Throughout my high school experience, I watched Michelle Obama and the Obama administration’s efforts to decrease childhood obesity change the items offered at our cafeteria. I’m always a fan for healthier options in cafeterias. After all, that food was greasy. But the changes I saw were always undercut by something else.
My sophomore year of high school, I was puzzled to learn that the school required students to get a serving of vegetables with their meal when they bought from the cafeteria.
The rule itself didn’t startle me, it was the fact that I’d hardly ever seen anyone walk out of the lunch line with veggies. Some kids would get salad, but the vast majority just had a typical chicken-finger-type meal. How were all these kids getting away with not getting their greens? It turns out they weren’t.

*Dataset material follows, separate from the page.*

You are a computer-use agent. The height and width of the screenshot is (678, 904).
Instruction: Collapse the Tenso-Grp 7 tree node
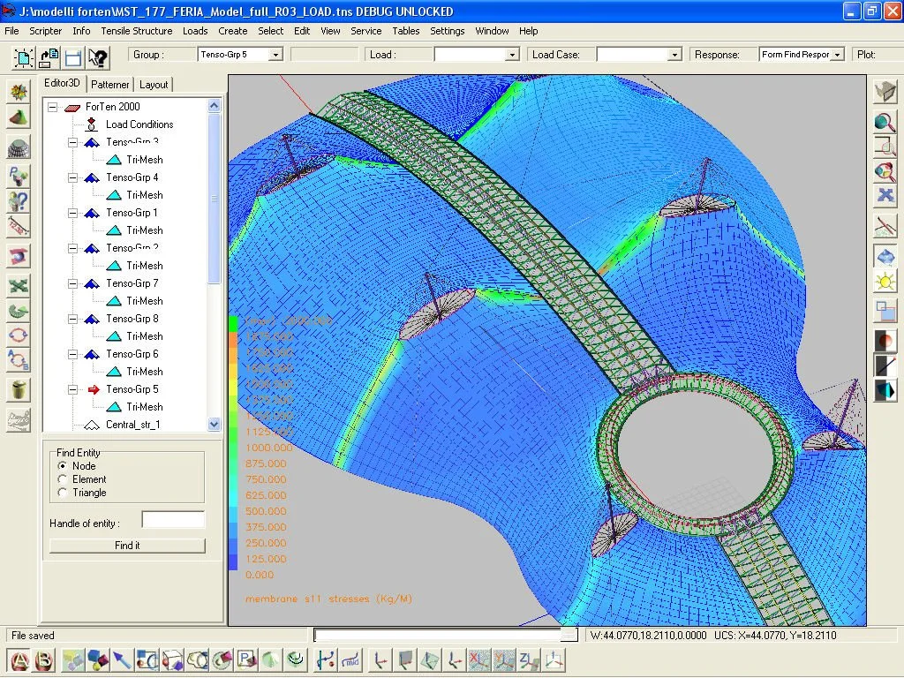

I then learned that french fries, because they’re made from potatoes, fulfilled the vegetable requirement, along with pizza because of the tomato sauce. At the time, the idea of pizza and french fries equating a serving of vegetables gave me a chuckle, but now it just points out to me today’s one-foot-in one-foot-out approach to nutrition.
As Americans, we’re always trying to find ways to have our cake and eat it too. We want our kids to eat healthier, but we don’t want to go the extra mile and do the job right.
Is it really wise to set the precedent to kids who are about to enter the real world that french fries and pizza can substitute for vegetables?
During the summer, I watched Michael Moore’s “Where to Invade Next.” In the documentary, Moore examines the differences between school lunches in France and America, and I was shocked.
The film showed a typical French elementary school lunch and it was totally different from my experience. The French approach lunchtime as a sort of class, teaching kids about nutrition and table etiquette as they eat. There is also a vast difference in the type of food that is offered to French kids.
The class in the film enjoyed meals made from fresh, local ingredients which looked way more nutritious than many of the meals I remember eating. Instead of burgers, pizza and Bosco Sticks, French students may enjoy: pork rib in Dijon sauce, cucumber salad with creme fraiche or veal sauteed in olives and broccoli.
According to data gathered in 2008 from the International Obesity Task Force (IOTF), 14.9 percent of girls and 13.1 percent of boys in France were overweight or obese. The same year, the IOTF reported that 35.9 and 35 percent of American girls and boys, respectively, were overweight or obese.
Understanding nutrition is key to living a healthy life. If we keep allowing frozen pizza and french fries to be staples in our kids’ diet, we shouldn’t be surprised when we consistently moonlight on the list of most overweight countries. It’s time we decide whether the ease of feeding children processed food in school is worth the price of sending them out to the real world thinking pizza is a vegetable.